Bir koku alıcı nöronun bin reseptörden hangisini kullanacağına nasıl karar verdiği bilinmiyor.

Her aksonun, soğancıktaki 1800 glomerulusdan doğru olan bir veya ikisine kesin bir biçimde nasıl yolunu bulduğu büyük ölçüde bilinmemektedir.

Soğancıkta birkaç işlem katmanı daha vardır; devreleri ana hatlarıyla bilinmekte, detayları ise tanımlanmayı beklemektedir.

Karşılıklı sinapslar ağının, soğancığın etrafında bir çeşit engelleyici yol oluşturduğu düşünülmektedir, fakat fonksiyonu açıkça kanıtlanmalıdır.

Koku iletişiminin üst düzeydeki (beyindeki) işlemine ilişkin çok az şey bilinmektedir.

Bir bazal hücreyi, hücre bölünmesine ve farklı bir yola girmeye sevk eden özel moleküler olaylar bilinmemektedir.

Bu alanda önemli miktarda çalışma yapılmayı bekliyor.

Her durumda olmasa da birçok vakada koku duyusu tekrar kazanılabilir. Tam olarak anlaşılamamasına rağmen, bu iyileşme görünüşe göre, bazal hücre nüfusunun sağlığına ve nöronlardaki hasarın derecesine ve türüne bağlıdır.

Her bir reseptör geninin dört bölgeden yalnız birisinde yer aldığı bulunmuştur… Bölgesel organizasyonun işlevsel önemi karanlık kalmaktadır.
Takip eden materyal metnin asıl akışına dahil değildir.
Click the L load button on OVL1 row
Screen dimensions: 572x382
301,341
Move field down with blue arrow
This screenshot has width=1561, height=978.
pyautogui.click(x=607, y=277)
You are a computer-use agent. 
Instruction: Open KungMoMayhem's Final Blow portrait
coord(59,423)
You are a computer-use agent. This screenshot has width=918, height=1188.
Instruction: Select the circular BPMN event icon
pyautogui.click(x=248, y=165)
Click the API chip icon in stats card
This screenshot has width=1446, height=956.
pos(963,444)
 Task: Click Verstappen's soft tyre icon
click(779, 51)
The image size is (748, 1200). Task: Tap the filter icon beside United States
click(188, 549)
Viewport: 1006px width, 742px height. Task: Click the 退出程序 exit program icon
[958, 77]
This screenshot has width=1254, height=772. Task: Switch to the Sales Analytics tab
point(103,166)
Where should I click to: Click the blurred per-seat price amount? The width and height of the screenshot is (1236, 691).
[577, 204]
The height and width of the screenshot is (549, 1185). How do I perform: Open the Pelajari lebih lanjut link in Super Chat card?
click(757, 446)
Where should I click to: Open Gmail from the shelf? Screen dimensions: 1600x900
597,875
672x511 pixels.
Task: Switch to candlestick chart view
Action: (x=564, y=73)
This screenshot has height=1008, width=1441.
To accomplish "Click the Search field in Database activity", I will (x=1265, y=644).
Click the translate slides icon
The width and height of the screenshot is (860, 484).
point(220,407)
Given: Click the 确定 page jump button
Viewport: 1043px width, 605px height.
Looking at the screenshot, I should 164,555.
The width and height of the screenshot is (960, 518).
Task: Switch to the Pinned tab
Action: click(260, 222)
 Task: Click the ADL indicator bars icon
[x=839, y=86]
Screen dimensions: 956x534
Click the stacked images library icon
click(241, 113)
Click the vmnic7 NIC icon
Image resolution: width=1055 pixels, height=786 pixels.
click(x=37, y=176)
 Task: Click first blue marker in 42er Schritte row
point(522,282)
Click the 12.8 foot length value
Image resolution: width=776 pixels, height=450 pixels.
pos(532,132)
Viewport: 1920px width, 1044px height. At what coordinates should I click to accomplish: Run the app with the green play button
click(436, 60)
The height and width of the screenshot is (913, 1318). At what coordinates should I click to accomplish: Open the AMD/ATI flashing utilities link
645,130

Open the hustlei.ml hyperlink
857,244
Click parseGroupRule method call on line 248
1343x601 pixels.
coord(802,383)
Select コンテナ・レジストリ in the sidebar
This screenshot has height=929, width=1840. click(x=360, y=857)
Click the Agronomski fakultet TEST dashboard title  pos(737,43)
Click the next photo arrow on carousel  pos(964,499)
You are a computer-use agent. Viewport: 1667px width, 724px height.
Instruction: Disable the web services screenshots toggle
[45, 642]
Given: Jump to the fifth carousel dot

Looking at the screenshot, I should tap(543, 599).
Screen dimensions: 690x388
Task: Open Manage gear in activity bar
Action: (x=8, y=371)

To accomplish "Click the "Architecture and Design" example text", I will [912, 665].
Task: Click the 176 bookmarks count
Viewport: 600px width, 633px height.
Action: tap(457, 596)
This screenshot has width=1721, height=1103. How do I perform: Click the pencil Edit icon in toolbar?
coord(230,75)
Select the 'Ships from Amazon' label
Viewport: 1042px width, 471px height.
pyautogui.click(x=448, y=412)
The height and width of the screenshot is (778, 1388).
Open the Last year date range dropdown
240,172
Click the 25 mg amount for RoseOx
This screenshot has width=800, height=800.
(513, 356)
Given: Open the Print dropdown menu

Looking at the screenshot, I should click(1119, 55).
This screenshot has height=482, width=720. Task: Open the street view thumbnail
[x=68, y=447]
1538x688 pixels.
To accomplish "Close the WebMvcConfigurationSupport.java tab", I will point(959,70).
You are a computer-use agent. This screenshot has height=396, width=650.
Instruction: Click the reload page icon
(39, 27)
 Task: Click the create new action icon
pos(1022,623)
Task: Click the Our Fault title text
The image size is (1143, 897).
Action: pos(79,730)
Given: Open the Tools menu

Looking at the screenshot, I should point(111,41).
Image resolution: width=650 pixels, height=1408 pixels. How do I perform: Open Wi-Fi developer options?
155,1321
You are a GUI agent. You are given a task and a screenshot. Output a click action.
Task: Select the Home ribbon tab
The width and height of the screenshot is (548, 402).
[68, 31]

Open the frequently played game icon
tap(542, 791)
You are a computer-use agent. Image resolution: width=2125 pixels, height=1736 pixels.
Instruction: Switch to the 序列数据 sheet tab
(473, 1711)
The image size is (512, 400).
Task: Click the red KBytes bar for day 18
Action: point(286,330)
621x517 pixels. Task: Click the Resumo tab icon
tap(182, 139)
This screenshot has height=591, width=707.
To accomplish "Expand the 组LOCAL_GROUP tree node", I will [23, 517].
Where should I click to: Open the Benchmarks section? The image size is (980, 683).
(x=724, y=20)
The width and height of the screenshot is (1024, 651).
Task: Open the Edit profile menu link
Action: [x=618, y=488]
Reseptörlerin kimyasal veya yapısal olarak akraba oldukları moleküler habercileri tanımaları muhtemel görünmekle birlikte, bu ilişki henüz ispat edilememiştir.102 

Tüm bu ifadelerden çıkarılacak tek bir anlam vardır: Günümüzün gelişmiş bilim düzeyinde bile koku duyusu hakkında bilinenler oldukça azdır; bilinenlerin önemli bir bölümü de halen teori safhasındadır. Tüm imkanların seferber edilmesine ve bütün çabalara rağmen ulaşılan sonuç budur. Ancak bilinen apaçık bir gerçek vardır ki o da koku alma sisteminin harikulade yapısıdır. Nitekim Stuart Firestein da kaleme aldığı makalenin özet bölümünde, buna şöyle dikkat çeker:

Omurgalıların koku alma sistemi çeşitli ve pek çok kokulu kimyasal maddeyi tanıyacak yetenektedir ki, onu gezegenin en etkili kimyasal algılayıcısı yapar.103 

O halde ortadaki gerçek şudur: Koku alma sistemi son derece kompleks bir yapıdır ve böylesine olağanüstü bir mekanizma şans, mutasyon veya doğal seleksiyon gibi içi boş kavramlarla kesinlikle açıklanamaz. Koku duyumuzun kusursuzluğu, onu var eden sonsuz ilim ve kudret sahibi olan Allah'ın kusursuz yaratışının işaretlerinden birisidir.